The only other access to Yushu is by air, but the plateau airport, which is about 30 km from Gyegu and is China's third highest after those in Qamdo and Lhasa in Tibet, only opened last August and cannot operate at night.
Services resume Despite enormous challenges, Yushu is slowly trying to get back on its feet. The city's two largest temporary settlements at Gyegu stadium and King Gesar Square now offer free rice and porridge for the survivors, and monks are performing tent-to-tent religious services.
Free phone services and makeshift medical centers have been set up in and around town, while smoke from cooking stoves can once again be seen on street corners.
Although computers at the post office are still not working, basic postal services have resumed. Over the weekend, handwritten letters and packages were set out by the truckload.

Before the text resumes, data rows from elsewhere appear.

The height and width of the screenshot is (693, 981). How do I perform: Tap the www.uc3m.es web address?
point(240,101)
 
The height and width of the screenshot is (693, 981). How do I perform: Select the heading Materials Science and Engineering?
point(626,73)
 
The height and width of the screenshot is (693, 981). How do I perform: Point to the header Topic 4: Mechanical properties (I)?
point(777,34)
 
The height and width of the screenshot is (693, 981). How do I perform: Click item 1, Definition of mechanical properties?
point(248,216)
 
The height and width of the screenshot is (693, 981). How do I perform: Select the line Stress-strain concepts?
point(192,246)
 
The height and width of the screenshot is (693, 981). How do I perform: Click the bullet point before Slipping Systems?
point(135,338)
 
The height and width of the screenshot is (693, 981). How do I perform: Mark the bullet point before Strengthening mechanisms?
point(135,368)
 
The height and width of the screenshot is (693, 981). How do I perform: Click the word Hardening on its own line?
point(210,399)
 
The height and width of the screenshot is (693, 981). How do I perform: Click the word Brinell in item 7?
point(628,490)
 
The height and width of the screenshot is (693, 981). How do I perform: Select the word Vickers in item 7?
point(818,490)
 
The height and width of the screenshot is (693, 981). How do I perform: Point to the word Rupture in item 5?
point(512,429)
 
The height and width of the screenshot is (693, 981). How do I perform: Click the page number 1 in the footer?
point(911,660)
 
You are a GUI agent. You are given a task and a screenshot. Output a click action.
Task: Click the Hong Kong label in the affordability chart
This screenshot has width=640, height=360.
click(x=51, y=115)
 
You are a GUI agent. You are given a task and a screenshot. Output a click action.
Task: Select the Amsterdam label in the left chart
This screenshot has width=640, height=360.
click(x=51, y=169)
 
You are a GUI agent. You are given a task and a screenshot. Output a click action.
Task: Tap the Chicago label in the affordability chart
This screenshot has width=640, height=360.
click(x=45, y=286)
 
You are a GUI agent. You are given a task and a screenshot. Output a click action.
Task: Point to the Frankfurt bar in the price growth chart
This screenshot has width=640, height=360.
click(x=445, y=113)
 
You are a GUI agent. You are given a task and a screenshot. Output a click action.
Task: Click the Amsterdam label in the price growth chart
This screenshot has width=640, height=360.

Shi Qi, manager of a company that makes temporary houses in Shenzhen, Guangdong province, led a team of staff to Yushu on Wednesday. By Saturday, they had built four sets of makeshift houses, each with five 20-square-meter rooms, in the Gyegu stadium.
These houses will be offered to medical workers at the stadium, said Shi, who aims to set up another 14 sets as soon as possible.
Sources with the local government told China Daily that most of the schools would resume classes from Friday.
Classes had already resumed at makeshift houses of the Yushu Orphans' School starting Saturday afternoon.